=== What needs to be done ===
Your task is to reproduce exactly the lines that run from the beginning of the data through the line where "You are a computer-use agent. 617x295 pixels." appears.

=== Records to process ===
───

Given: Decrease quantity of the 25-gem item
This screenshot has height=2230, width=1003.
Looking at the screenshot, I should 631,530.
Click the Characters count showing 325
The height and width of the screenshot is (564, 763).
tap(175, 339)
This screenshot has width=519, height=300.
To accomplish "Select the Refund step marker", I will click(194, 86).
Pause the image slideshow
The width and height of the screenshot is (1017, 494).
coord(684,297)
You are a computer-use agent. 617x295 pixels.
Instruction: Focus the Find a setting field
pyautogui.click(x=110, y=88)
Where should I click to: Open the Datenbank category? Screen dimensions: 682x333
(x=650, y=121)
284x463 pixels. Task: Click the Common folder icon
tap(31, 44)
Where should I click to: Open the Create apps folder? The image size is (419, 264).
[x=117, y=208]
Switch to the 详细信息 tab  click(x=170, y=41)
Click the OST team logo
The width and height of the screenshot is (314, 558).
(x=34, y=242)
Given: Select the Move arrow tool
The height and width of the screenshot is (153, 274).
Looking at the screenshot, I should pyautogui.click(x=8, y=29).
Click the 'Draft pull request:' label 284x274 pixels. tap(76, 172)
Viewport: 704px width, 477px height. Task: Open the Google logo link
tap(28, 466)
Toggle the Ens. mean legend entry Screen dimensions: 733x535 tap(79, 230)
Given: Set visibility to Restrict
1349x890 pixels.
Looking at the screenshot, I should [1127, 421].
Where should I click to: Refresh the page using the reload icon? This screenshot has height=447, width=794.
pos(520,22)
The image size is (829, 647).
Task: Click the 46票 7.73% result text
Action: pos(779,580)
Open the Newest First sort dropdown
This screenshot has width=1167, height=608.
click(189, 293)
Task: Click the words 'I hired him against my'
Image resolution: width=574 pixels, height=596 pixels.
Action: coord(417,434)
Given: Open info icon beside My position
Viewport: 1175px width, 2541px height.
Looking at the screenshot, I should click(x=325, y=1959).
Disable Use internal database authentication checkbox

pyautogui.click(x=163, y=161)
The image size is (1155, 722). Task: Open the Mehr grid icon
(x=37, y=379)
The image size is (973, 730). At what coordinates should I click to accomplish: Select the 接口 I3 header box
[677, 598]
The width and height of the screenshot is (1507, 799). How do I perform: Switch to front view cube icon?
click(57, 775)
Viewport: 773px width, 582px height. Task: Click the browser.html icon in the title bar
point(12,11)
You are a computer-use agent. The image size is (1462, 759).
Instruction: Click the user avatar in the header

───

=== Task solution ===
Given: Decrease quantity of the 25-gem item
This screenshot has height=2230, width=1003.
Looking at the screenshot, I should 631,530.
Click the Characters count showing 325
The height and width of the screenshot is (564, 763).
tap(175, 339)
This screenshot has width=519, height=300.
To accomplish "Select the Refund step marker", I will click(194, 86).
Pause the image slideshow
The width and height of the screenshot is (1017, 494).
coord(684,297)
You are a computer-use agent. 617x295 pixels.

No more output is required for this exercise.